Reasoning, Code, or Both? How Large Language Models Handle Variations in Math Questions

Large language models (LLMs) show reduced accuracy on math problems when simple details like names or numbers are changed, and a new study finds that using code execution methods does not improve this robustness. Researchers tested three approaches—chain-of-thought reasoning, single-shot code execution, and iterative code execution—on 1,000 modified problems from the GSM-Symbolic dataset using Claude Haiku 4.5. Chain-of-thought proved the most robust, with a 1.3 percentage point accuracy drop and 1.8% of problems breaking, while code execution methods performed worse, indicating that generating and running Python code does not enhance reasoning stability for grade-school-level math variations.

read1 min publishedMay 27, 2026
arXiv:2605.26414v1 Announce Type: new
Abstract: Large Language Models (LLMs) achieve impressive accuracy on mathematical reasoning benchmarks, yet their performance drops when problems are modified with simple changes like different names or numbers.
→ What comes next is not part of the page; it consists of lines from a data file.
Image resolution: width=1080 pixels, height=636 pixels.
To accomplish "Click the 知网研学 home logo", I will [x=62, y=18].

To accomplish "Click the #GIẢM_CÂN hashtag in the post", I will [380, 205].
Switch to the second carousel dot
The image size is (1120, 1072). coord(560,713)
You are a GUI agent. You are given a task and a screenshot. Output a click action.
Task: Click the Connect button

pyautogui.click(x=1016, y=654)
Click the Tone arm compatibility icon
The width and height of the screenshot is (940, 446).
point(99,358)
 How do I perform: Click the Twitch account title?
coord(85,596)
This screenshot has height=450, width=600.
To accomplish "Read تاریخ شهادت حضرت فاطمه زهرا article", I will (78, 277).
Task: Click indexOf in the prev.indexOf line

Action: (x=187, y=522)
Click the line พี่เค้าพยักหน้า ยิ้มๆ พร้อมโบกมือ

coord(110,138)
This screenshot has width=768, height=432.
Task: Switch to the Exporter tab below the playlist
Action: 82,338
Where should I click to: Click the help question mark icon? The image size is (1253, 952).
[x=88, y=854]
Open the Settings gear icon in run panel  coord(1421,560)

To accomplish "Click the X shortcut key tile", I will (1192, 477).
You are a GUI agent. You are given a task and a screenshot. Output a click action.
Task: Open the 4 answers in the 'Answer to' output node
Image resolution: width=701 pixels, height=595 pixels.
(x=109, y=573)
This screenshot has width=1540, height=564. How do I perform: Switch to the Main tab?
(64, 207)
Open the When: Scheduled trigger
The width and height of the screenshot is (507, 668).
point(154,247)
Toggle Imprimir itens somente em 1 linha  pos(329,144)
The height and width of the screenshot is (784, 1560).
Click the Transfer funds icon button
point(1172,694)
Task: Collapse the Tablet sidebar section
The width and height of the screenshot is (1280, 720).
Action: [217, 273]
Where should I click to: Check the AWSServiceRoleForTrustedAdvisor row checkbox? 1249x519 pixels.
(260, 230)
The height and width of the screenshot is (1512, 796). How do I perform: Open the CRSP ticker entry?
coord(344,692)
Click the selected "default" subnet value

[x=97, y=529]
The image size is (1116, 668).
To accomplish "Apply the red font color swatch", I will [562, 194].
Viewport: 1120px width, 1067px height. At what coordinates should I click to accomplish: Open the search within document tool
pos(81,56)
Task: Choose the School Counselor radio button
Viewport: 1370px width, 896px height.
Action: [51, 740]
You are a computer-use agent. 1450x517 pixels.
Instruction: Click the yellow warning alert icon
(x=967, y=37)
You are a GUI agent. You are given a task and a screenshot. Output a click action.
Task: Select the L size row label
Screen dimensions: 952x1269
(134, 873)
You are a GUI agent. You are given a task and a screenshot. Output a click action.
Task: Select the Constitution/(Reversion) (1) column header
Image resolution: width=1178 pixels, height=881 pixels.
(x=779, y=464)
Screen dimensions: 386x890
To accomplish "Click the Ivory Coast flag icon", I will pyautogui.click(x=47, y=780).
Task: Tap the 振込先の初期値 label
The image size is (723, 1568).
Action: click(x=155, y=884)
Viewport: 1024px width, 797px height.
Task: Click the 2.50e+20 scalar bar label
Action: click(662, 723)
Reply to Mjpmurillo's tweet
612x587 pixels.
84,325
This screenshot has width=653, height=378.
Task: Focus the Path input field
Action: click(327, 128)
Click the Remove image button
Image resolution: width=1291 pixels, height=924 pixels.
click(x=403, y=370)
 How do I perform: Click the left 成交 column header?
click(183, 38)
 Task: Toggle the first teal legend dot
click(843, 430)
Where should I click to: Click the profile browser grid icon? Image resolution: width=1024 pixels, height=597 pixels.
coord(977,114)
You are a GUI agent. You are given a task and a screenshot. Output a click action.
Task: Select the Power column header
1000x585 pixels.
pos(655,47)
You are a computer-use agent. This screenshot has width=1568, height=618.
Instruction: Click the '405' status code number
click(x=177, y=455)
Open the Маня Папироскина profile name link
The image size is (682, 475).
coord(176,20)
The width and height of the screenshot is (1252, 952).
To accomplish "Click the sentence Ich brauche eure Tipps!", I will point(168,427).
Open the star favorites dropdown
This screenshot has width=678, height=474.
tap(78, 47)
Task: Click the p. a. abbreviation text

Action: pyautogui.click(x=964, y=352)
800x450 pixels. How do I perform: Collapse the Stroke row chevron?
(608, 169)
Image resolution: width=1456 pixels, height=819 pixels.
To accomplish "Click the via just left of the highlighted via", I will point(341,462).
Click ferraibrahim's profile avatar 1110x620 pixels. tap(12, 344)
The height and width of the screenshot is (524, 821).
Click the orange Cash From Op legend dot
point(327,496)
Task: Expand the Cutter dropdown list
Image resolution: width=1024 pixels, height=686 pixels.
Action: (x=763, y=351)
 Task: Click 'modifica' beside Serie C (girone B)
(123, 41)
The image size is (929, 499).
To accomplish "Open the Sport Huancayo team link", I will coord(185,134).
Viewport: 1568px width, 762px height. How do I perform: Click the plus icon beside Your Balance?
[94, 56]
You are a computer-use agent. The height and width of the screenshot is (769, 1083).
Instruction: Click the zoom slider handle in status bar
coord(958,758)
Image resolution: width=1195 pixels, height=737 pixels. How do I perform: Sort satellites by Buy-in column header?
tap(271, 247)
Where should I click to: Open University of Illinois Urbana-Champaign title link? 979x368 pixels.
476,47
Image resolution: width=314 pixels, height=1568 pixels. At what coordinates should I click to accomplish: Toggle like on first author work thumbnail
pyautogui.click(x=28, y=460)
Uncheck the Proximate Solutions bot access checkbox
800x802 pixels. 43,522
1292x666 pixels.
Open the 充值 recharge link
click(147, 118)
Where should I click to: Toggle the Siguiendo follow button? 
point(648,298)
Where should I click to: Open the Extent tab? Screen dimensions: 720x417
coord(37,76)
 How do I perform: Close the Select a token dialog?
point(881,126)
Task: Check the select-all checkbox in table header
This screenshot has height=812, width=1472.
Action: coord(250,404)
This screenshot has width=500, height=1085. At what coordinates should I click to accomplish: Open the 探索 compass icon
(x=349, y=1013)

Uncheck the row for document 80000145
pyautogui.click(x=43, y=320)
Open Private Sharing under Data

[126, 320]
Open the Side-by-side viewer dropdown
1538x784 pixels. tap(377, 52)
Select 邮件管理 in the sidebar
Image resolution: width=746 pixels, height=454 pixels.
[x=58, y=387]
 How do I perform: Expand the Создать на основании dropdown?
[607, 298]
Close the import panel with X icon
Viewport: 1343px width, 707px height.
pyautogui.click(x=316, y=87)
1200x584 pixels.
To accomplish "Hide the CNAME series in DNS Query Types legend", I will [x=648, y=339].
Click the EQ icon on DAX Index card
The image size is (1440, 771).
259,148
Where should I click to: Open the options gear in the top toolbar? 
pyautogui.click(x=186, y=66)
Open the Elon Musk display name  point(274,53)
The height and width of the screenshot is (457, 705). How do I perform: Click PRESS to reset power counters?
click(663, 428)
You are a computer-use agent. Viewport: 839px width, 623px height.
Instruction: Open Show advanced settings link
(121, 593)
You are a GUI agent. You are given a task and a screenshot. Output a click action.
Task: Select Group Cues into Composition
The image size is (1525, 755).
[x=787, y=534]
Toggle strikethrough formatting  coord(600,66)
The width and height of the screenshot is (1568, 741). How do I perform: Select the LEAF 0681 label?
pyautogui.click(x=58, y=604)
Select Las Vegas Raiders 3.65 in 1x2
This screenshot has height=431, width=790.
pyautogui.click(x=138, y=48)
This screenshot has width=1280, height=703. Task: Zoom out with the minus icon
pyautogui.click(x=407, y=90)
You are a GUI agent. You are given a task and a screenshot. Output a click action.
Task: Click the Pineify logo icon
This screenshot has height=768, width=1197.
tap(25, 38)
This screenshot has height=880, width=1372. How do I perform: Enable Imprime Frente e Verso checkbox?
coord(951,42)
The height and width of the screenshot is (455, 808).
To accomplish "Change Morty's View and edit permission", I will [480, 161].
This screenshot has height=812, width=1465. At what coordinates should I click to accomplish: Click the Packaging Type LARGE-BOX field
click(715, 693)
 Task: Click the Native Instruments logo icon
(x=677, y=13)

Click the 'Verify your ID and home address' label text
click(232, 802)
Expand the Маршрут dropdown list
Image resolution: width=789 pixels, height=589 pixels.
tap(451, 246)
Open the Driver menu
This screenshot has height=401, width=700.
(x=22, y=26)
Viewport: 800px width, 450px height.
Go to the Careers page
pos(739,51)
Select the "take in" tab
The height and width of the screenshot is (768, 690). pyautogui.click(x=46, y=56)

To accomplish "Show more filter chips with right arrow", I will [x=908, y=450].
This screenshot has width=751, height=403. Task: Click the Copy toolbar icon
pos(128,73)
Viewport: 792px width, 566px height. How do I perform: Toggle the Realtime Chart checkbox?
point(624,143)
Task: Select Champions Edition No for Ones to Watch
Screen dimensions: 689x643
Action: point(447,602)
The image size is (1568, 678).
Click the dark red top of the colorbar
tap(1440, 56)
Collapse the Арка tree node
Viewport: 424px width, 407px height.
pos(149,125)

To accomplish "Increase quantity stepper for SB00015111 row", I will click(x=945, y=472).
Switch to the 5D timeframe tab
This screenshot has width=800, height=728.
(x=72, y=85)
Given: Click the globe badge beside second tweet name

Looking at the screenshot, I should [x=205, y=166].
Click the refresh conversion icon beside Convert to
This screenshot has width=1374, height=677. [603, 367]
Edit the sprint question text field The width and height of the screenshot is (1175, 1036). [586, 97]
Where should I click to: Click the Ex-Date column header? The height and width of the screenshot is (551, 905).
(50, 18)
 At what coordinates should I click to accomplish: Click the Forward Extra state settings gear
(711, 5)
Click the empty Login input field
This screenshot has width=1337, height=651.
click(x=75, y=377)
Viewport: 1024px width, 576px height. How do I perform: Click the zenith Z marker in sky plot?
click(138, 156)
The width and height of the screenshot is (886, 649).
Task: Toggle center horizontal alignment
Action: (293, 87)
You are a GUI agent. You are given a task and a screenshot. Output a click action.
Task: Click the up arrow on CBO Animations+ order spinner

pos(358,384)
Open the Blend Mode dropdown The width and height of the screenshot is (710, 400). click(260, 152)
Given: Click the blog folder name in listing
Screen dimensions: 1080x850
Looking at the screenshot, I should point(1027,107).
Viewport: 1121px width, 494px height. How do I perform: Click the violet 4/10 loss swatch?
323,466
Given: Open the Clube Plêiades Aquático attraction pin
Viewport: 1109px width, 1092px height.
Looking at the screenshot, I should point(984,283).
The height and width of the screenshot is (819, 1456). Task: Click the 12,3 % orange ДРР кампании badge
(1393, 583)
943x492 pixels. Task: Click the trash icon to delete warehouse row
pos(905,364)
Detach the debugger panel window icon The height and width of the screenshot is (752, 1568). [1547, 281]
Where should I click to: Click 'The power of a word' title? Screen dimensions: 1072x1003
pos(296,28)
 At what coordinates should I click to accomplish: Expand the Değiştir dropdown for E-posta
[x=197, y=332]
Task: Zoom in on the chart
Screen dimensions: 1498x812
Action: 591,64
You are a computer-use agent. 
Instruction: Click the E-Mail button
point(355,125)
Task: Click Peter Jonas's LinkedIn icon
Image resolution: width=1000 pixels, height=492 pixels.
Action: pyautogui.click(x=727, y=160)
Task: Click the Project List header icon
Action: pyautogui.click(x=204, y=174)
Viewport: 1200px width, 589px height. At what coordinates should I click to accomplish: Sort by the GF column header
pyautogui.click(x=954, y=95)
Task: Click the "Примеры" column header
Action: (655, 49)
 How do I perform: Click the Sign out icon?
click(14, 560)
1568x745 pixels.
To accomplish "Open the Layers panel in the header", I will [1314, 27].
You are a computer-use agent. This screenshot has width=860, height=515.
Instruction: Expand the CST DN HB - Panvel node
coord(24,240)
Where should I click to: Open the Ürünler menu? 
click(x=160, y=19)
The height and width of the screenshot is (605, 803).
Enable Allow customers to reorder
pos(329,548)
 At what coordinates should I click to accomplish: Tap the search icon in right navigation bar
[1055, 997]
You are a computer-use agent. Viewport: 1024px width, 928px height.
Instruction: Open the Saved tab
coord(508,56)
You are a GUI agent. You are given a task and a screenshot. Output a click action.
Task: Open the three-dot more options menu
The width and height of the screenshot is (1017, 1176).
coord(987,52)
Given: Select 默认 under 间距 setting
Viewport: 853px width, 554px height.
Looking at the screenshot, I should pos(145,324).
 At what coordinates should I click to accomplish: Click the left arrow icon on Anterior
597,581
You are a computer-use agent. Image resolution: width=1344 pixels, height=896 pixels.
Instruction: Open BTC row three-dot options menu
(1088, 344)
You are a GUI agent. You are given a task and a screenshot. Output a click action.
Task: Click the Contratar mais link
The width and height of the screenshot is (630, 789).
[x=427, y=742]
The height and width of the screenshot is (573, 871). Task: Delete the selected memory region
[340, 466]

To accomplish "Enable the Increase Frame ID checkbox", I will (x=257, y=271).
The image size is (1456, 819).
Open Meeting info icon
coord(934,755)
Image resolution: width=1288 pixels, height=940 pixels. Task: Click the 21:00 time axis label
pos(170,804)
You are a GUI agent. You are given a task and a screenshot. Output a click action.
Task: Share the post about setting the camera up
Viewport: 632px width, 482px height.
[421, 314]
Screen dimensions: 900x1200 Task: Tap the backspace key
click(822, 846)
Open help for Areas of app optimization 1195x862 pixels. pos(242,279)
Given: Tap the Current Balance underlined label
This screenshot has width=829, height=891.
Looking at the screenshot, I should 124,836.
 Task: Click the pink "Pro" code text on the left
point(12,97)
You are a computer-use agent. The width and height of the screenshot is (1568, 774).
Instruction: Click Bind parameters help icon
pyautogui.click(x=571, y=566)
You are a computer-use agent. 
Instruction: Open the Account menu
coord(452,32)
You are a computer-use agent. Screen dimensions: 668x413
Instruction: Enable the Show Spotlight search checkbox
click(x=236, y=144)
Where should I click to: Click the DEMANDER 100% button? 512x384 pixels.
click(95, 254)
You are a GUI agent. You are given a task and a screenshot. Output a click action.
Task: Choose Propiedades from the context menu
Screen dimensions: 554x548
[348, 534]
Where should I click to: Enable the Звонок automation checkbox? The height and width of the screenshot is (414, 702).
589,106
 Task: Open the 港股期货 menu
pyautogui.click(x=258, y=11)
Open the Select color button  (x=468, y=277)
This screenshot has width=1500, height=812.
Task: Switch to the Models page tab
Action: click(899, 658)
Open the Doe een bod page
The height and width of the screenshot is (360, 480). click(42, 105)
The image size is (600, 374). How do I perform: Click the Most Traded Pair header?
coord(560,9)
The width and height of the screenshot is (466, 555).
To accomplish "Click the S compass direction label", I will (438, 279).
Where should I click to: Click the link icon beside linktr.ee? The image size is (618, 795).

Code execution methods, which let models generate and run Python code instead of reasoning in natural language, have been proposed as a solution, but their effect on reasoning robustness (the ability to maintain accuracy across problem variations) has not been systematically tested. This study evaluates three approaches on 1,000 problems from the GSM-Symbolic dataset: pure reasoning using chain-of-thought (CoT) prompting, single-shot code execution using Program-Aided Language models (PAL), and iterative code execution using Step-by-Step Coding (SBSC). All three were run on paired original and modified problems using Claude Haiku 4.5. CoT was the most robust method, with an accuracy drop of 1.3 percentage points and 1.8% of problems breaking under perturbation. PAL was the least robust at 1.7 percentage points and 3.1% broke, with SBSC falling in between. Although these differences were not statistically significant ($p = .096$), the directional trend was consistent across all measures, suggesting that code execution, whether single-shot or iterative, does not improve reasoning robustness on grade-school-level problem variations.